● **Your goal**
Reproduce the article below on making a Windows PC boot faster, word for word.

● **Document section**
How to Make Your Windows PC Boot Faster

Back in the old days of 2010, I used to walk into my home office in the morning, hit the power button on my production system, and then head back upstairs to have breakfast. By the time I returned to the office, my system had fully booted up and was ready to go.
Then I upgraded to a solid-state drive RAID array--and now my system boots in about 30 seconds. However, not everyone is willing to spend $700 on PC's storage, so I decided to find out how much I could speed up a PC's boot time without spending a dime. After several hours of tweaking and testing, I managed to reduce the boot time of a PC from 69 seconds to 47 seconds. Here's how I did it.

● **Provided data**
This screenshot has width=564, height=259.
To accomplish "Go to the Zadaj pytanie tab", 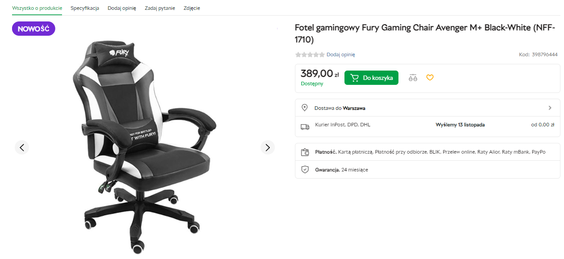I will pyautogui.click(x=160, y=8).
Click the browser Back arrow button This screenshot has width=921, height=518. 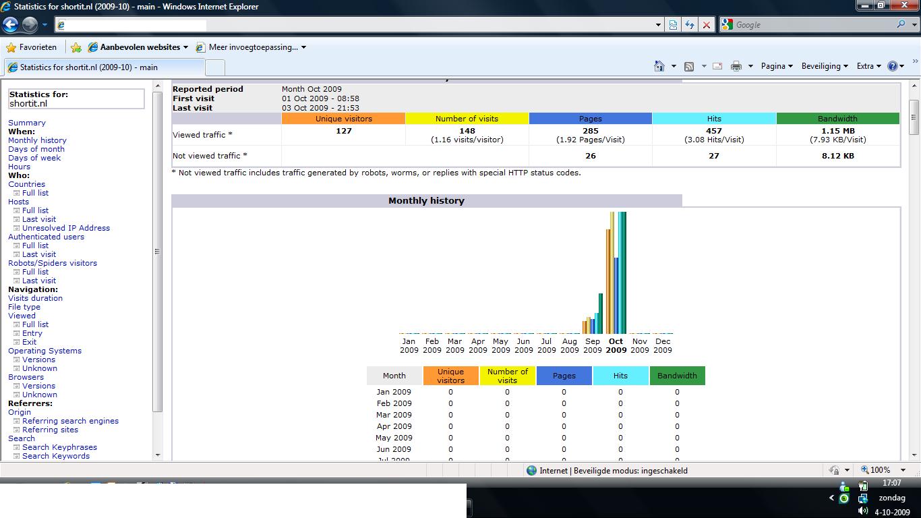point(10,25)

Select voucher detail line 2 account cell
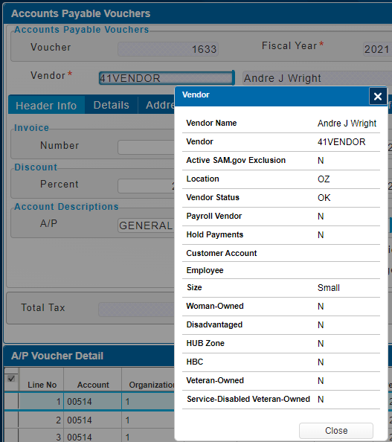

● **Answer box**
How to Make Your Windows PC Boot Faster

Back in the old days of 2010, I used to walk into my home office in the morning, hit the power button on my production system, and then head back upstairs to have breakfast. By the time I returned to the office, my system had fully booted up and was ready to go.
Then I upgraded to a solid-state drive RAID array--and now my system boots in about 30 seconds. However, not everyone is willing to spend $700 on PC's storage, so I decided to find out how much I could speed up a PC's boot time without spending a dime. After several hours of tweaking and testing, I managed to reduce the boot time of a PC from 69 seconds to 47 seconds. Here's how I did it.